But the computer's greatest application, Brumby said, may be as "a tool for peace in the world."
Conflict, she said, usually stems from a failure to communicate. "With the Internet, you can talk to people anywhere in the world," she said. "It's going to increase communications, and once you understand people, it makes it easier to deal with each other. Black versus white. Christian versus non-Christian. The computer will increase understanding."
But even those who are designing the computers of tomorrow are not so sure that will happen. Donald A. Norman, head of the research laboratory at Apple Computer in Cupertino, raises another possibility.
"Everybody predicts the computer will lead to world peace and better understanding," he said. "I say no, it will lead to better effectiveness of terrorists and counter-society groups.
"Suppose you have one or two people in your community who have weird views about the world," he said. "Normally, they would be completely ineffective. But [computer technology] allows all these people to find each other and communicate.
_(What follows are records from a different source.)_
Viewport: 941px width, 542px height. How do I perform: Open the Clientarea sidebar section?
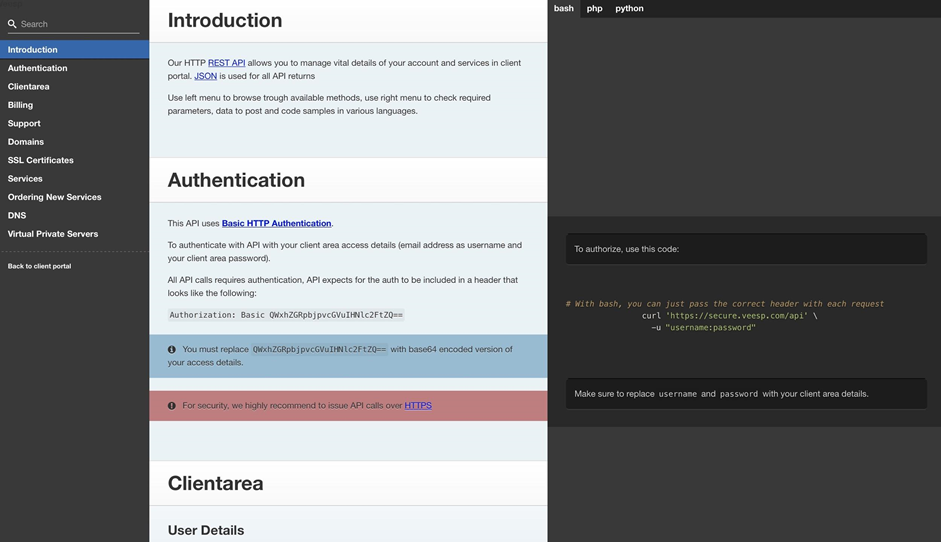click(x=28, y=87)
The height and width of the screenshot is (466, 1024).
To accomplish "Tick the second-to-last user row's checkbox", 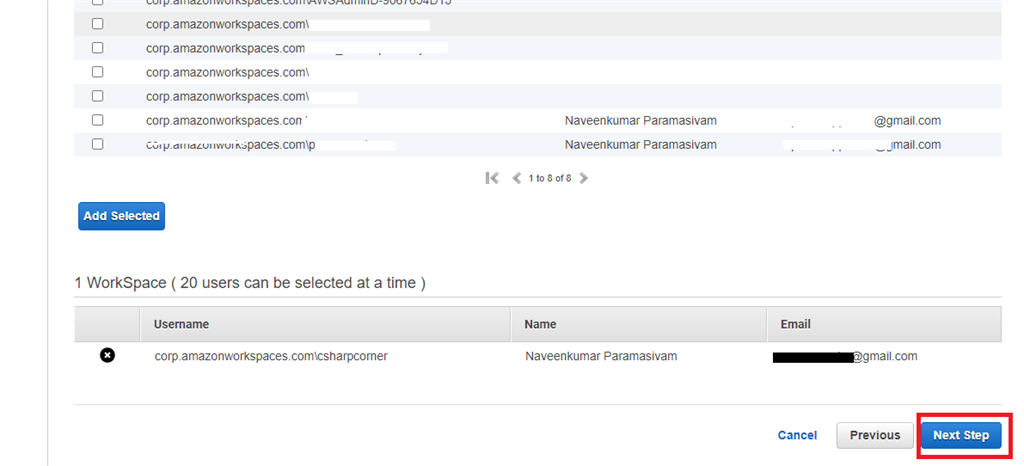I will tap(97, 120).
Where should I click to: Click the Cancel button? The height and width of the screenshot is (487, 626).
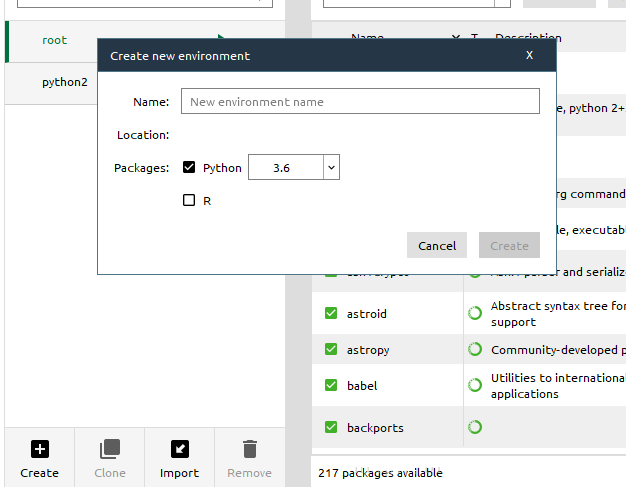pos(437,245)
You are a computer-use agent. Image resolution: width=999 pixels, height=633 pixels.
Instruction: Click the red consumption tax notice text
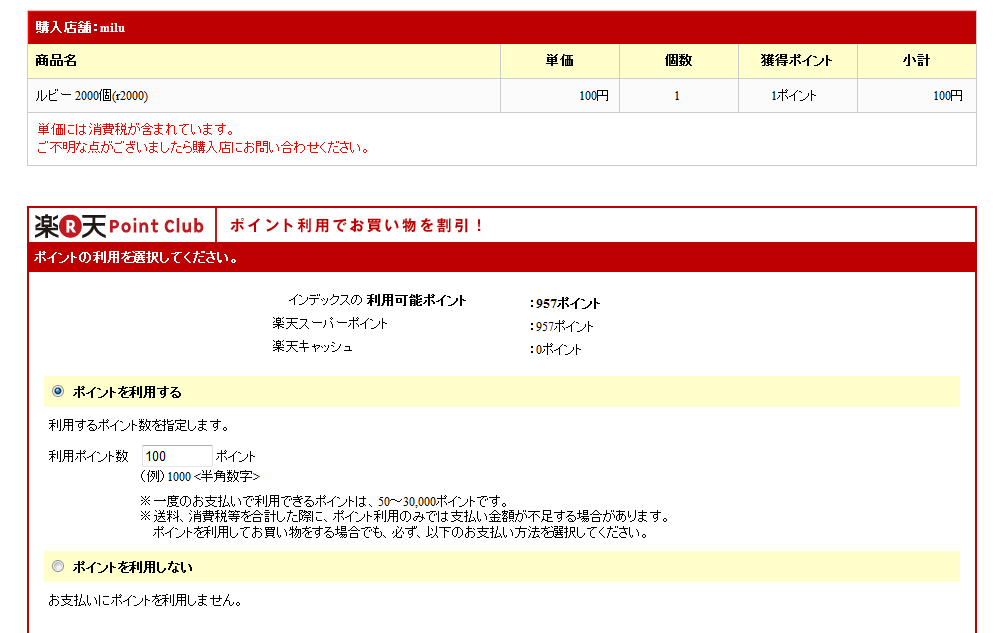coord(136,130)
So what would have been one or two harmless cranks can become thousands of people across the world who reinforce their own sickness."
And Norman considers himself a technology optimist.
There is no doubt that computers have had a profound impact on the workplace, making it quicker and easier to do everything from designing rockets to writing this article.
Even among technology skeptics polled by The Times, most acknowledge that the computer is an amazing machine.
"I wouldn't give up my computer for the world," said Kathleen Travers, 39, a computer expert for the city of Los Angeles' Cultural Affairs Department. "I've written a couple of full-length books, and to be able to move a chapter and have it automatically renumber the pages, that is incredibly time-saving. It's a very valuable tool."
But in some ways, she said, the computer has made work less productive because e-mail, voice mail, pagers and other devices make communication so easy and immediate that they carry an endless stream of disruptions.
Few in the poll share these concerns. About half of those surveyed said computers and new telecommunications devices give them more free time, compared to 30% who said technology is stretching their workday. But when computer owners were asked what they use their machines for, 40% mentioned "job-related tasks."
Respondents brushed aside the notion that computers isolate people or eat into family time. Nearly half the respondents said they believe computers bring people and families closer together, even though the most common activities--work, word processing and personal finance--are rather solitary.
Perhaps one of the most telling poll responses came when computer users were asked how much they would miss their machines if they were taken away. About 20% said "some," and nearly two-thirds said "a lot."
Joe Lopez did not have his computer when the poll was conducted. In fact, he only recently found that necklace in the dumpster. But in the short time since then, the machine has already become a fixture in the Lopez household.
His 16-year-old daughter, Michelle, uses the computer for computer class homework and for writing school reports. Sometimes, Joe fires up their free trial subscription to America Online, and the whole family gathers around to watch.